* [Provided passage]:
--- START ---

You will see cheaper “generic” or lesser-known bars advertised at a slightly lower premium. They’re not fakes and they’re not a scam — they’re often perfectly good gold from a smaller refiner. The catch is purely on the sell side. A generic bar narrows your resale market: fewer dealers recognize it on sight, some will want to assay it before buying, and a few won’t take it at all without a discount. That can quietly erase the small premium you saved at purchase.

So the decision tracks your plan. If you’re buying a meaningful amount to hold for years and want maximum metal per dollar, a generic bar from a reputable dealer can be reasonable. If easy resale matters to you — and for most retail buyers it should — paying a few tenths of a percent more for a PAMP, Valcambi, or RCM bar buys you liquidity you’ll appreciate later. For the format decision itself (bars versus coins, sizing, divisibility), see our guide to gold bars.

--- END ---

* [Material provided]:
--- START ---

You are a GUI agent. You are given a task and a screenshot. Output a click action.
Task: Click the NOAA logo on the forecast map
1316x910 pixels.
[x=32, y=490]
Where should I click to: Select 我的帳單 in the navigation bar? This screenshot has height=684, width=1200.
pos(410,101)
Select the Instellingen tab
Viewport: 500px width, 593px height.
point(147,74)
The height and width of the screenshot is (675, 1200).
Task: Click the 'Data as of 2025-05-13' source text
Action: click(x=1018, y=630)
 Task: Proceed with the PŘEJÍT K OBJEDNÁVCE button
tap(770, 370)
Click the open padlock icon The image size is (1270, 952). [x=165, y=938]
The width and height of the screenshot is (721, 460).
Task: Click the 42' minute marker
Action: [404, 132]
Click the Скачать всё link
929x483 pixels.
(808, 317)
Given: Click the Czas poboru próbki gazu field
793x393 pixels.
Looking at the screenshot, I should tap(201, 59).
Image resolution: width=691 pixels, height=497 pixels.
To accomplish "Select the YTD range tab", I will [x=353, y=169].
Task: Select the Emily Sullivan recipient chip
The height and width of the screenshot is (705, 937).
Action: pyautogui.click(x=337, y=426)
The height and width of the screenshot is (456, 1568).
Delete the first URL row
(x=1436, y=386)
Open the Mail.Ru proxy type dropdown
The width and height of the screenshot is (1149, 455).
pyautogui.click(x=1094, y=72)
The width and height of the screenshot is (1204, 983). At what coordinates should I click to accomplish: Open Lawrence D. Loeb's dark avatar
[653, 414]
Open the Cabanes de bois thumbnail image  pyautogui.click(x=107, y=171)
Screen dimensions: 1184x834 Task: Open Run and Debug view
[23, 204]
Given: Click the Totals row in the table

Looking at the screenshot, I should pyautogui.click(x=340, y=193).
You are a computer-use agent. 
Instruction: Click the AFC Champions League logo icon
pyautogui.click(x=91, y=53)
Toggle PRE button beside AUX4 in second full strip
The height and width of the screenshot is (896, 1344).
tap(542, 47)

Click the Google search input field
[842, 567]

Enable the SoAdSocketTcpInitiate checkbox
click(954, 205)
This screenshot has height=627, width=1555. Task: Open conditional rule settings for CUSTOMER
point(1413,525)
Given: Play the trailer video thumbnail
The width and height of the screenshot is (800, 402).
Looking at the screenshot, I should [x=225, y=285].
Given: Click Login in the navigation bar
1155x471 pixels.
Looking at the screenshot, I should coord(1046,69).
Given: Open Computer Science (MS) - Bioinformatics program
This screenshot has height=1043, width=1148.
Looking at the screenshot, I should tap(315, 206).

--- END ---

* [What to work on]: Continue the passage on generic versus name-brand gold bars from its final sentence, leaving the items aside.

* [Answer space]:
A recognized brand makes sense if… you want the easiest possible resale, you’re buying minted small bars you might sell individually, or you simply don’t want to negotiate over whether a dealer trusts your bar.
Be cautious if… a “deal” on a famous brand is priced well below the market — popular names are the ones counterfeiters fake, and a too-good price from an unfamiliar seller is a warning sign, not a bargain.
You may not want to chase brand-name bars if…
  • You’re a long-term hold-and-store buyer who never plans to sell in pieces — a recognized cast bar at minimum premium serves you fine.
  • You’d pay a large brand premium for tiny 1g–5g bars, where the markup already runs steep regardless of refiner.
  • You’re tempted by a “rare” or “collectible” branded bar marketed above its metal value — for investment, you want plain bullion, not a numismatic story.
Counterfeit warning: Fakes of the most popular brands — especially PAMP and Credit Suisse 1 oz bars — do circulate. A genuine refiner name on the bar means nothing if the bar itself is counterfeit. Buy only from established bullion dealers, keep assay cards sealed, and learn the basic tests before you buy. See avoiding counterfeit gold.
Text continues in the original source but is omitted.